WHAT THE TASK ASKS: Below is a block of entries; repeat exactly the lines starting at the line that contains "Artroplasti (294, 2061)" and ending at the line that contains "Pengertian Rencana Pemasaran, Tujuan, Manfaat, dan", both included.

DATA TO PROCESS:
━━━━━━━━

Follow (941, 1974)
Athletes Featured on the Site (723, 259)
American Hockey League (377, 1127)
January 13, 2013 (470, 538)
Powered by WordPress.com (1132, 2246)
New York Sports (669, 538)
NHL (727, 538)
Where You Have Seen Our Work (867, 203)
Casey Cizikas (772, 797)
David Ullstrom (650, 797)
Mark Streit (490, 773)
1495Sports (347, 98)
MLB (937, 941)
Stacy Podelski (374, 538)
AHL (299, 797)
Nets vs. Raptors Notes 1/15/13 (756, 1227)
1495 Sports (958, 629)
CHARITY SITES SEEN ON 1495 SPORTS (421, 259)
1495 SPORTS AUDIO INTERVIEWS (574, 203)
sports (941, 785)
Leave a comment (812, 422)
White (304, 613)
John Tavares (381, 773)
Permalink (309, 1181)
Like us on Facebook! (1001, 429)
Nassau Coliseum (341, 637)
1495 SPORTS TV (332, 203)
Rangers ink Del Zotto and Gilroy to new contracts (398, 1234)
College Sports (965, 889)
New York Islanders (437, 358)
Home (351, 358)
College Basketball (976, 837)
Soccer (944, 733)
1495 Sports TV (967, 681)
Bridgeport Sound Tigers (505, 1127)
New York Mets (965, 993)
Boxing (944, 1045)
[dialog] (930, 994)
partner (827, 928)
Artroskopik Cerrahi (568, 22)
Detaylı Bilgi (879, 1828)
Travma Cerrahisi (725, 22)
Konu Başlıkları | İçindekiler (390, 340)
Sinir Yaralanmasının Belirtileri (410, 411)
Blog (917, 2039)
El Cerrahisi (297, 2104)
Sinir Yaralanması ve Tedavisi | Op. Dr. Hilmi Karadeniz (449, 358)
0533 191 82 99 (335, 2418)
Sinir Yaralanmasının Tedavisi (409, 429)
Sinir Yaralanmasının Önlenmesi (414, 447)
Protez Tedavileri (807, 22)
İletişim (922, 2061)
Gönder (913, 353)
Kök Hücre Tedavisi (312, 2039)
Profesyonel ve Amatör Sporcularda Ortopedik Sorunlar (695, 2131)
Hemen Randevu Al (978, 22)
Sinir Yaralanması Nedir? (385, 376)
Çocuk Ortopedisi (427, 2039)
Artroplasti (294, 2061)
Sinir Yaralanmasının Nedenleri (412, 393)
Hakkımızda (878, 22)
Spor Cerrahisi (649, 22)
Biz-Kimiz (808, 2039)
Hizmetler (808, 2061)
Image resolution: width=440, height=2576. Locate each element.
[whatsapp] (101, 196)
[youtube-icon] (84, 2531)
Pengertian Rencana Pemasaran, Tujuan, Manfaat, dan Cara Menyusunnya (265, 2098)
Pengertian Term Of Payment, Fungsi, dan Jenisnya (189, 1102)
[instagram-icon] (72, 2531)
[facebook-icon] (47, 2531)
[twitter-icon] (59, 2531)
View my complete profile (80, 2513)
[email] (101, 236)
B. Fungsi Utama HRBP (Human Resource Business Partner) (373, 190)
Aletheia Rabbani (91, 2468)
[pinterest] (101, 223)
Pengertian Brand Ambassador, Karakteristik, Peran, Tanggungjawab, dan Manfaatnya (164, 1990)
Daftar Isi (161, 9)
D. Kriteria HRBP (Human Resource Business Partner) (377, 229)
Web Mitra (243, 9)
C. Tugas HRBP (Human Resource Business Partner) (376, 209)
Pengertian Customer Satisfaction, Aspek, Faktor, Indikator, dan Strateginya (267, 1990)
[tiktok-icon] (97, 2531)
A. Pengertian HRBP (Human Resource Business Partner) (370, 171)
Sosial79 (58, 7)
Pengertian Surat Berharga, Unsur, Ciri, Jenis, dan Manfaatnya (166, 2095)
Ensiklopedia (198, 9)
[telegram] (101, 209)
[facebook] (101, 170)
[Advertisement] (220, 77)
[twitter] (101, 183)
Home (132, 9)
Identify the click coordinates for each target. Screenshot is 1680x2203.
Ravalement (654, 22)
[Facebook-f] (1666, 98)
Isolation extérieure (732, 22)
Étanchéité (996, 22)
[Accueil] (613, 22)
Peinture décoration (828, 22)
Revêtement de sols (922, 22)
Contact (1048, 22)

━━━━━━━━

EXPECTED OUTPUT:
Artroplasti (294, 2061)
Sinir Yaralanmasının Nedenleri (412, 393)
Hakkımızda (878, 22)
Spor Cerrahisi (649, 22)
Biz-Kimiz (808, 2039)
Hizmetler (808, 2061)
Image resolution: width=440, height=2576. Locate each element.
[whatsapp] (101, 196)
[youtube-icon] (84, 2531)
Pengertian Rencana Pemasaran, Tujuan, Manfaat, dan Cara Menyusunnya (265, 2098)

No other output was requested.